Comment 1 John Mazzitelli 2012-06-07 18:56:53 UTC

git commit to master: 0c0ff7a

this changes the script plugin's descriptor and component class. It allows for three new optional parameters to the execute operation:

  <c:simple-property name="waitTime" required="false" type="long" description="The number of seconds to wait for the process to end. If 0 or less, the operation will return immediately without waiting for the script to complete. Default is one hour." />
  <c:simple-property name="captureOutput" required="false" type="boolean" description="If true, the script's output will be captured and returned. Default is true." />
  <c:simple-property name="killOnTimeout" required="false" type="boolean" description="If true, and if waitTime parameter is greater than 0, the script will be forcibly terminated if the wait time expires before the script finishes.
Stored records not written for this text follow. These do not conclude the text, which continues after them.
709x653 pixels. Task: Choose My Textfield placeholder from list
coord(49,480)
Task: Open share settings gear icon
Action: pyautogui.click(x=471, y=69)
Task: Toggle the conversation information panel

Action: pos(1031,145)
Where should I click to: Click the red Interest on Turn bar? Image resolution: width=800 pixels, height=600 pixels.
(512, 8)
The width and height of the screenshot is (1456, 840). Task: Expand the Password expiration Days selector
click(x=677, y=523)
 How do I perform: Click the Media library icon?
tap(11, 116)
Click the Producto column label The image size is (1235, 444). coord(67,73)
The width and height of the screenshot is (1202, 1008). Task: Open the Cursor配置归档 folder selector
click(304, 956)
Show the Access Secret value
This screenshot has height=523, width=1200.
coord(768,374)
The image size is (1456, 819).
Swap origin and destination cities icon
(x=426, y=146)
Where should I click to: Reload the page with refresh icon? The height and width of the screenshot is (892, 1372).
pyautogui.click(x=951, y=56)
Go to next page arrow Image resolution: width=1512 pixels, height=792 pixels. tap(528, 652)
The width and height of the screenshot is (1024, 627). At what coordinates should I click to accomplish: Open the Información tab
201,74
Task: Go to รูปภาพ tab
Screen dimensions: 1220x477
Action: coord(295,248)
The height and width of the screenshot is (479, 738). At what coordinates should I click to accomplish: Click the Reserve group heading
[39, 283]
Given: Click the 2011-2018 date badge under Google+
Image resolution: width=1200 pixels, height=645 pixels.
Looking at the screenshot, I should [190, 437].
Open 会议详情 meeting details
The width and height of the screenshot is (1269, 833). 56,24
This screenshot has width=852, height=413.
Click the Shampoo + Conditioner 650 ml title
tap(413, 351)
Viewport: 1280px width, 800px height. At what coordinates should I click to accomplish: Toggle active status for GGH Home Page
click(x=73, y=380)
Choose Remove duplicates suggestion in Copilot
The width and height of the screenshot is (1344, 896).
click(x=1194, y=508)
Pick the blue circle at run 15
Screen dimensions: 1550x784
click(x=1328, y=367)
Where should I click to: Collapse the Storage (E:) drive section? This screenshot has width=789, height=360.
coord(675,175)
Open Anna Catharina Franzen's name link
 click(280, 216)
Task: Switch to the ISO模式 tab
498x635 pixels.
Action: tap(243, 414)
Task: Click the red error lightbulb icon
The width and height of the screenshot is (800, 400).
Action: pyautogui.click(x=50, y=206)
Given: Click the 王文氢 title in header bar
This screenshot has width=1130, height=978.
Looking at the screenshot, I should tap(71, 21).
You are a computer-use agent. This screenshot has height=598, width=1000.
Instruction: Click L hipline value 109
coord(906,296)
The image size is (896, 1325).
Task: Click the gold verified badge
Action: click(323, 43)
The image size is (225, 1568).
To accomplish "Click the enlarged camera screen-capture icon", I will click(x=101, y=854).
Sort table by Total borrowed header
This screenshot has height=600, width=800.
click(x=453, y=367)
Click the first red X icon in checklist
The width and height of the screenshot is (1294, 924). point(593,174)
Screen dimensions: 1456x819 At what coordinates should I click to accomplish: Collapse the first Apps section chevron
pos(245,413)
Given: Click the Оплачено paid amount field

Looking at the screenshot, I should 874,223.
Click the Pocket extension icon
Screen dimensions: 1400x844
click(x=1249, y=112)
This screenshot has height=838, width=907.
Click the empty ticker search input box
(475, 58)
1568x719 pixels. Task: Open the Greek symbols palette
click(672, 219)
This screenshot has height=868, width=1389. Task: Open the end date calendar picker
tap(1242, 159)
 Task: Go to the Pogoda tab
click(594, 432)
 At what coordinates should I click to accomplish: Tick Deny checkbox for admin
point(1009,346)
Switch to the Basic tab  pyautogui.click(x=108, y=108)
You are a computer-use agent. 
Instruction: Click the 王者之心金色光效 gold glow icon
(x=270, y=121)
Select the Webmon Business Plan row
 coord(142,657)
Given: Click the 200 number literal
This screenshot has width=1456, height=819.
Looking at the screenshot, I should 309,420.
In other words, the script process will be killed if it times out. Default is true." />

For the use-case that triggered this BZ, you can set waitTime to 0 - this invokes the script in a fire-and-forget manner. It launches the script, but returns immediately and doesn't wait for it to finish.

Comment 2 John Mazzitelli 2012-06-11 21:39:40 UTC

see bug 830996 that addresses a fix for the use case described in this issue's description.

Comment 3 Heiko W. Rupp 2013-09-01 19:18:44 UTC

Bulk closing of BZs that have no target version set, but which are ON_QA for more than a year and thus are in production for a long time.